Mikronährstoffmedizin in München
Mikronährstoffe gezielt bestimmen – Mangelzustände erkennen und Gesundheit langfristig fördern
Vitamine und Mineralstoffe – dazu gehören Mengenelemente wie Magnesium, Calcium oder Kalium sowie Spurenelemente wie Eisen, Zink, Selen und Jod – sind für zahlreiche Stoffwechselprozesse und den Erhalt der Gesundheit unverzichtbar. Sie tragen unter anderem zu einer normalen Funktion des Immunsystems, des Nervensystems, des Energiestoffwechsels sowie zur Bildung von Hormonen und Enzymen bei. Da der Körper die meisten Mikronährstoffe nicht selbst herstellen kann, müssen sie regelmäßig über die Ernährung aufgenommen werden.
Ein Mangel bleibt häufig lange unbemerkt und kann sich unter anderem durch Müdigkeit, verminderte Leistungsfähigkeit, Konzentrationsstörungen, Infektanfälligkeit, Haarausfall oder Muskelbeschwerden bemerkbar machen. Nicht jede Beschwerde ist jedoch auf einen Mikronährstoffmangel zurückzuführen – deshalb ist eine gezielte Diagnostik entscheidend
Wann ist eine Mikronährstoffdiagnostik sinnvoll?
Eine Untersuchung kann unter anderem sinnvoll sein bei:
- anhaltender Müdigkeit oder Erschöpfung
- häufigen Infekten
- Haarausfall oder brüchigen Nägeln
- Muskelkrämpfen oder Muskelschwäche
- vegetarischer oder veganer Ernährung
- chronischen Darmerkrankungen oder Resorptionsstörungen
- Schwangerschaft oder Kinderwunsch
- intensiver sportlicher Belastung
- Long COVID oder chronischen Erkrankungen
- erhöhtem Nährstoffbedarf in besonderen Lebensphasen
Vitamine und Mineralstoffe
Ein Mangel an Vitaminen, Mineralstoffen oder Spurenelementen kann sich je nach Nährstoff unterschiedlich bemerkbar machen.
Vitamin A
Vitamin D3
Vitamin K
Vitamin E
Vitamin C
B-Vitamine
Zink
Selen
Magnesium
Eisen
Häufige Fragen zur Mikronährstoffmedizin
Welche Mikronährstoffe sollte man regelmäßig kontrollieren?
Welche Mikronährstoffe sinnvoll bestimmt werden sollten, hängt von Alter, Ernährung, Vorerkrankungen und individuellen Risikofaktoren ab.
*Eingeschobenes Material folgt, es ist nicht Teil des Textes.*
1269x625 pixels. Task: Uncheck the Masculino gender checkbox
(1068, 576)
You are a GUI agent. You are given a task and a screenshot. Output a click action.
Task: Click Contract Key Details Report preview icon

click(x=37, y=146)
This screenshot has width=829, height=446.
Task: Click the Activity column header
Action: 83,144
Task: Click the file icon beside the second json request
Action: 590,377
Häufig untersuchte Parameter sind unter anderem Eisen, Vitamin B12, Folsäure, Vitamin D, Magnesium und Zink.
Welche Medikamente können einen Mikronährstoffmangel verursachen?
Einige Medikamente können die Aufnahme, den Stoffwechsel oder die Ausscheidung von Mikronährstoffen beeinflussen. Dazu gehören unter anderem Protonenpumpenhemmer (Magenschutz), Metformin, Diuretika sowie die Antibabypille. Ob eine Kontrolle oder Supplementierung sinnvoll ist, sollte individuell ärztlich beurteilt werden
Welche Mikronährstoffe können durch die Antibabypille beeinflusst werden?
Die Einnahme hormoneller Verhütungsmittel kann den Bedarf einzelner Mikronährstoffe erhöhen oder deren Konzentration beeinflussen. Dazu zählen insbesondere Folsäure, Vitamin B6, Vitamin B12, Vitamin C, Vitamin E, Magnesium, Zink und Selen. Ein genereller Mangel entsteht jedoch nicht bei jeder Anwenderin. Ob eine Supplementierung sinnvoll ist, sollte individuell anhand der Ernährung und gegebenenfalls einer Labordiagnostik entschieden werden.
Kann eine gesunde Ernährung einen Mikronährstoffmangel verhindern?
Eine ausgewogene und abwechslungsreiche Ernährung deckt den Bedarf an den meisten Mikronährstoffen. Dennoch können individuelle Faktoren wie Erkrankungen, Medikamente, Schwangerschaft, intensive körperliche Belastung oder eine vegetarische bzw. vegane Ernährung das Risiko für einen Mangel erhöhen.
Wie häufig sollte eine Mikronährstoffanalyse durchgeführt werden?
Das richtet sich nach den individuellen Risikofaktoren und den Laborbefunden. Bei unauffälligen Werten genügt häufig eine Kontrolle im Rahmen der regelmäßigen Vorsorge. Bei nachgewiesenen Mangelzuständen oder einer laufenden Therapie können kürzere Kontrollintervalle sinnvoll sein.
Welches ist der häufigste Mikronährstoffmangel?
Der Eisenmangel ist der häufigste Mikronährstoffmangel.